[Stored dataset items]
┄┄┄┄┄┄

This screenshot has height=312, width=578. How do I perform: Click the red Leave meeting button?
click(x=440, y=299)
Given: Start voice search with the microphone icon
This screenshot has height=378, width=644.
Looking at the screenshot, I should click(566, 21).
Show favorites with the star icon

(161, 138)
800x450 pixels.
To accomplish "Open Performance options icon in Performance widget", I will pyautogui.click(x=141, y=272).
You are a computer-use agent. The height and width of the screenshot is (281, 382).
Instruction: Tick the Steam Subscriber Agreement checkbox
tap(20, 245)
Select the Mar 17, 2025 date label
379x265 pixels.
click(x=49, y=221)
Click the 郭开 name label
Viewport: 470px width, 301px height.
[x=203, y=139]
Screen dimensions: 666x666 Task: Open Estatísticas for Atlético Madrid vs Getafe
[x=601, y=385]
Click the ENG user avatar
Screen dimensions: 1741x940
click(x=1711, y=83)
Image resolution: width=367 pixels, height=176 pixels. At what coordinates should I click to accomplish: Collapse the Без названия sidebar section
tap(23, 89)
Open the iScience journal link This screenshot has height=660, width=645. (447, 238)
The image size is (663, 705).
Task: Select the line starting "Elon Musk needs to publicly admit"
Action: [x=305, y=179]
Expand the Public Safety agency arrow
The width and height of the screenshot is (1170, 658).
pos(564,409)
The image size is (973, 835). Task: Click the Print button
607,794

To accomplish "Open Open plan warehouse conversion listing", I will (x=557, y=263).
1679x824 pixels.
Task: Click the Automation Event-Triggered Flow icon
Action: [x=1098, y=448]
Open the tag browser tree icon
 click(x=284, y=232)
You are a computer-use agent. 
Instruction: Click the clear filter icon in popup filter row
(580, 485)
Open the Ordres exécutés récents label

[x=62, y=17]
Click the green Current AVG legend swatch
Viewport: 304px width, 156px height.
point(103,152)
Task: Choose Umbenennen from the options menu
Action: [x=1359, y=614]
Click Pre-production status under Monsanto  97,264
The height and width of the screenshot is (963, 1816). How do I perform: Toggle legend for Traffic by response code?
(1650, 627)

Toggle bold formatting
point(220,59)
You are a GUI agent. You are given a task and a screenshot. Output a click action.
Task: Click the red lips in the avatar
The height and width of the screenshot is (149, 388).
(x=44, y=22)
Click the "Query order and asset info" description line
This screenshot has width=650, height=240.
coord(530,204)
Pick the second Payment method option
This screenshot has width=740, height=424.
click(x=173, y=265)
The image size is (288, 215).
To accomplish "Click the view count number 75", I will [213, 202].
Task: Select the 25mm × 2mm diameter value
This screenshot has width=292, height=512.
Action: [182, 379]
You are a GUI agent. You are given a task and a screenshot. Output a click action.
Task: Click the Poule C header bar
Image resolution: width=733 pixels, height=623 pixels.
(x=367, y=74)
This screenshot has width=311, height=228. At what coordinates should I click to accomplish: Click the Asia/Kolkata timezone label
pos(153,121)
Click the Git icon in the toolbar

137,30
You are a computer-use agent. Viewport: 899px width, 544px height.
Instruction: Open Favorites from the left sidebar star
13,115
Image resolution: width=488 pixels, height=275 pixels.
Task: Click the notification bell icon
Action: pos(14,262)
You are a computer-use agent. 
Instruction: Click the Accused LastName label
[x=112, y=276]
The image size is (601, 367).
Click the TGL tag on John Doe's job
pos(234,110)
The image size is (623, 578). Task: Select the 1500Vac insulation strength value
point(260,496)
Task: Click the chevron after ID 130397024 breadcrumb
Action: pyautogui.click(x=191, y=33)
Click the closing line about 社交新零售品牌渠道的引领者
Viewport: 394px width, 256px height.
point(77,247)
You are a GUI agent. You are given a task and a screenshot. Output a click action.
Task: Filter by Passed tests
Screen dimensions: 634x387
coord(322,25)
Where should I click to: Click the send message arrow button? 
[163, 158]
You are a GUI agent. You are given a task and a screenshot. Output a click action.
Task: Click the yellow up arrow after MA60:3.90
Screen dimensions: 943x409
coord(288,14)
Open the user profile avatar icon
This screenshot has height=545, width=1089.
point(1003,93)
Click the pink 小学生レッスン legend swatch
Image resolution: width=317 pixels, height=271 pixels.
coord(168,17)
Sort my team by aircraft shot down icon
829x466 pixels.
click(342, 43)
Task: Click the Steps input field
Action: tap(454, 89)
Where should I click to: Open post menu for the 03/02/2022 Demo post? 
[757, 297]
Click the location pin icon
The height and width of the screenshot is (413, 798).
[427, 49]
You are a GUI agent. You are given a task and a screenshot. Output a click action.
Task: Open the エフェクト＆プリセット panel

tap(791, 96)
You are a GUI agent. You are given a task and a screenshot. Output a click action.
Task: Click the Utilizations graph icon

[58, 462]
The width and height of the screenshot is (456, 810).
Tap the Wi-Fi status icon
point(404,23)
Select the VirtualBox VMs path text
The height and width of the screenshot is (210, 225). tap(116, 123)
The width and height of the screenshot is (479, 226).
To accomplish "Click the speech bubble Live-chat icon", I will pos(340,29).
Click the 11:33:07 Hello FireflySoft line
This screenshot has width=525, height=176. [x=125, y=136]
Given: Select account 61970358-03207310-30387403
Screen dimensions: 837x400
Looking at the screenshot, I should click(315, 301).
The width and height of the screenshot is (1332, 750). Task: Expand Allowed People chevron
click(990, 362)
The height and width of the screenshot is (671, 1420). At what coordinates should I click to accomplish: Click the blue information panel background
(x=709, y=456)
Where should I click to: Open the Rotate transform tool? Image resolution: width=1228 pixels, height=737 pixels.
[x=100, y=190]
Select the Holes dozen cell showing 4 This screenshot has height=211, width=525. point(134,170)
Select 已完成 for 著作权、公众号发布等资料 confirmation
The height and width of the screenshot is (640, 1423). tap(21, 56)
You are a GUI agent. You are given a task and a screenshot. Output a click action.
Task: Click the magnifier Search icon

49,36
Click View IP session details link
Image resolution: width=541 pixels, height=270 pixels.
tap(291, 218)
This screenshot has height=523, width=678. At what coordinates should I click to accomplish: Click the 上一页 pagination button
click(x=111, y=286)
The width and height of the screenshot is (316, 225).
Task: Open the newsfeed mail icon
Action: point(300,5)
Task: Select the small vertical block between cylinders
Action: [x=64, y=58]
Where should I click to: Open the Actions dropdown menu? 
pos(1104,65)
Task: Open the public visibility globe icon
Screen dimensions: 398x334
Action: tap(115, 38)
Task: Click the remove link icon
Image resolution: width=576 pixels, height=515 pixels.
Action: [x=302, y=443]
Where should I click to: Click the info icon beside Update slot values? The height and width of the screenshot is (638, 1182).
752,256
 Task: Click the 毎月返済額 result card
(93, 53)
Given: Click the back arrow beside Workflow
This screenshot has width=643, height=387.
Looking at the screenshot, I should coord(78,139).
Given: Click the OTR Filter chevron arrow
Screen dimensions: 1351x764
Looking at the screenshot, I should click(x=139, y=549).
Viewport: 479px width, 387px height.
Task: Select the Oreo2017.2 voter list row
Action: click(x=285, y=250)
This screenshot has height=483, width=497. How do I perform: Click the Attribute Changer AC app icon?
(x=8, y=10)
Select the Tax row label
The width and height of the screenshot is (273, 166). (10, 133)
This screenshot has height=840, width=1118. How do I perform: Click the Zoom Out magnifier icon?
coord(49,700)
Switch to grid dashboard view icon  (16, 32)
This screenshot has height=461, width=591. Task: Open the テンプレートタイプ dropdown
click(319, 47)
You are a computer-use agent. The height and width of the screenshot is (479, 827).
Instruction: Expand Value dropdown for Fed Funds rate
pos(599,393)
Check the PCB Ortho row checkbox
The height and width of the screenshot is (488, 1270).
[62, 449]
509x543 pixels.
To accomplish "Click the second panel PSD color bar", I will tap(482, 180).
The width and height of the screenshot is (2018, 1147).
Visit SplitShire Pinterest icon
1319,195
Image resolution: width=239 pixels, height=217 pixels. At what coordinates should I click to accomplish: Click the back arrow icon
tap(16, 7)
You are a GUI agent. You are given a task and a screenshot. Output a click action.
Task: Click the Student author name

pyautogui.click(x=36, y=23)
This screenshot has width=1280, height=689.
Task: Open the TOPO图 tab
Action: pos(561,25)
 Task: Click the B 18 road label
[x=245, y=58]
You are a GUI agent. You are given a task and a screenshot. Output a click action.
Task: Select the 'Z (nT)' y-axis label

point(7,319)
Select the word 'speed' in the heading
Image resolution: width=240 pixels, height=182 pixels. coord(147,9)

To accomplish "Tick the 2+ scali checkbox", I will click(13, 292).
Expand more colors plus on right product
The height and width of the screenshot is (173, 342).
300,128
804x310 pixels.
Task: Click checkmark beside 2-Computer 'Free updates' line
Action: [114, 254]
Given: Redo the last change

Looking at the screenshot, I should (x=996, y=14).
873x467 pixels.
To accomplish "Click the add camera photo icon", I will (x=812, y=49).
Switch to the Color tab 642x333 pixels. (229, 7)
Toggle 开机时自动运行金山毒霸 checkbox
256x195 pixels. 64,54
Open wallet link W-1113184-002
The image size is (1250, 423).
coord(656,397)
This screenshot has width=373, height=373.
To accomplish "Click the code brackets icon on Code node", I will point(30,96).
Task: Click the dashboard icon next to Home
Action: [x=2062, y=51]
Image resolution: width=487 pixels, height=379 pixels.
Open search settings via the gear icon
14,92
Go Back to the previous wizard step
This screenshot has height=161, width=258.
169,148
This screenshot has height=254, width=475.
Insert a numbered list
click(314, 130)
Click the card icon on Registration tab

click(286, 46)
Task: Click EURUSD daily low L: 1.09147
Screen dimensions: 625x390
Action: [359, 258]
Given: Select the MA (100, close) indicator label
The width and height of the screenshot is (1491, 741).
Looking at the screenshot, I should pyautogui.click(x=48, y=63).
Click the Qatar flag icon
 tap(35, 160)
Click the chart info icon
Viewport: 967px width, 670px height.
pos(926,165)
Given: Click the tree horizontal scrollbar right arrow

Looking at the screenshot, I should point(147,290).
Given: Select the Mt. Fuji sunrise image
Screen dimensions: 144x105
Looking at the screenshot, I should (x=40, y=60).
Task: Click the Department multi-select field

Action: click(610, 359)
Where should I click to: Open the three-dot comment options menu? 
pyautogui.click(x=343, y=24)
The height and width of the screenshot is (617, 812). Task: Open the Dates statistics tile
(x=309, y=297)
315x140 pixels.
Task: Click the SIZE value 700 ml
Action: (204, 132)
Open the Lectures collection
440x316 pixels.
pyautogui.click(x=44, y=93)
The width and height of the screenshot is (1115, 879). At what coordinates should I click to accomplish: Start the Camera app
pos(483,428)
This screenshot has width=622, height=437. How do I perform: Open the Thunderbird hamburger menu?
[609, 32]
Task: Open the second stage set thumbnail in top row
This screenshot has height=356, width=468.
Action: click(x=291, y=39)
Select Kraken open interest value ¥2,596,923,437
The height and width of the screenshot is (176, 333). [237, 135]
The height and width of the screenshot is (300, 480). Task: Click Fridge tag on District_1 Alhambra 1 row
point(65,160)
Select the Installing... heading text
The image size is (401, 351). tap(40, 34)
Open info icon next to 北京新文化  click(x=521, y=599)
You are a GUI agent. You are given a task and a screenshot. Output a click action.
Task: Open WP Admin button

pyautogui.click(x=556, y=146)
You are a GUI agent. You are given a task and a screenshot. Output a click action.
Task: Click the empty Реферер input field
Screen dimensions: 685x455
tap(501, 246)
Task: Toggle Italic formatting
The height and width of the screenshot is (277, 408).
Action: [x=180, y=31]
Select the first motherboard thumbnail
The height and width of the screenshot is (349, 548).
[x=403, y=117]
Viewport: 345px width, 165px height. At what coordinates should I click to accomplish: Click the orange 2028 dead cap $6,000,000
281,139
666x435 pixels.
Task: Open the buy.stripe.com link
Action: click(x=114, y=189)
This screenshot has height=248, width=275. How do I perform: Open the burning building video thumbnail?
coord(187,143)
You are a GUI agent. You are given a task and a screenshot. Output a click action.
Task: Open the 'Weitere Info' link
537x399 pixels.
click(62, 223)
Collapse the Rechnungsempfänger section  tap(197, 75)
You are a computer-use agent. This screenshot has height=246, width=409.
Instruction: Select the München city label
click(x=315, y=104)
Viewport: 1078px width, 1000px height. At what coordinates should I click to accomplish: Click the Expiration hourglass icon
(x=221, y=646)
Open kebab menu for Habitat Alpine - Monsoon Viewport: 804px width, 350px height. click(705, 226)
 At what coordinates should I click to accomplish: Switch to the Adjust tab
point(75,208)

┄┄┄┄┄┄

**THE TASK:** Of the lines above, output exactly those from the line bearing "800x450 pixels." through the line bearing "Pick the second Payment method option", inclusive.

**TASK RESPONSE:**
800x450 pixels.
To accomplish "Open Performance options icon in Performance widget", I will pyautogui.click(x=141, y=272).
You are a computer-use agent. The height and width of the screenshot is (281, 382).
Instruction: Tick the Steam Subscriber Agreement checkbox
tap(20, 245)
Select the Mar 17, 2025 date label
379x265 pixels.
click(x=49, y=221)
Click the 郭开 name label
Viewport: 470px width, 301px height.
[x=203, y=139]
Screen dimensions: 666x666 Task: Open Estatísticas for Atlético Madrid vs Getafe
[x=601, y=385]
Click the ENG user avatar
Screen dimensions: 1741x940
click(x=1711, y=83)
Image resolution: width=367 pixels, height=176 pixels. At what coordinates should I click to accomplish: Collapse the Без названия sidebar section
tap(23, 89)
Open the iScience journal link This screenshot has height=660, width=645. (447, 238)
The image size is (663, 705).
Task: Select the line starting "Elon Musk needs to publicly admit"
Action: [x=305, y=179]
Expand the Public Safety agency arrow
The width and height of the screenshot is (1170, 658).
pos(564,409)
The image size is (973, 835). Task: Click the Print button
607,794

To accomplish "Open Open plan warehouse conversion listing", I will (x=557, y=263).
1679x824 pixels.
Task: Click the Automation Event-Triggered Flow icon
Action: [x=1098, y=448]
Open the tag browser tree icon
 click(x=284, y=232)
You are a computer-use agent. 
Instruction: Click the clear filter icon in popup filter row
(580, 485)
Open the Ordres exécutés récents label

[x=62, y=17]
Click the green Current AVG legend swatch
Viewport: 304px width, 156px height.
point(103,152)
Task: Choose Umbenennen from the options menu
Action: [x=1359, y=614]
Click Pre-production status under Monsanto  97,264
The height and width of the screenshot is (963, 1816). How do I perform: Toggle legend for Traffic by response code?
(1650, 627)

Toggle bold formatting
point(220,59)
You are a GUI agent. You are given a task and a screenshot. Output a click action.
Task: Click the red lips in the avatar
The height and width of the screenshot is (149, 388).
(x=44, y=22)
Click the "Query order and asset info" description line
This screenshot has width=650, height=240.
coord(530,204)
Pick the second Payment method option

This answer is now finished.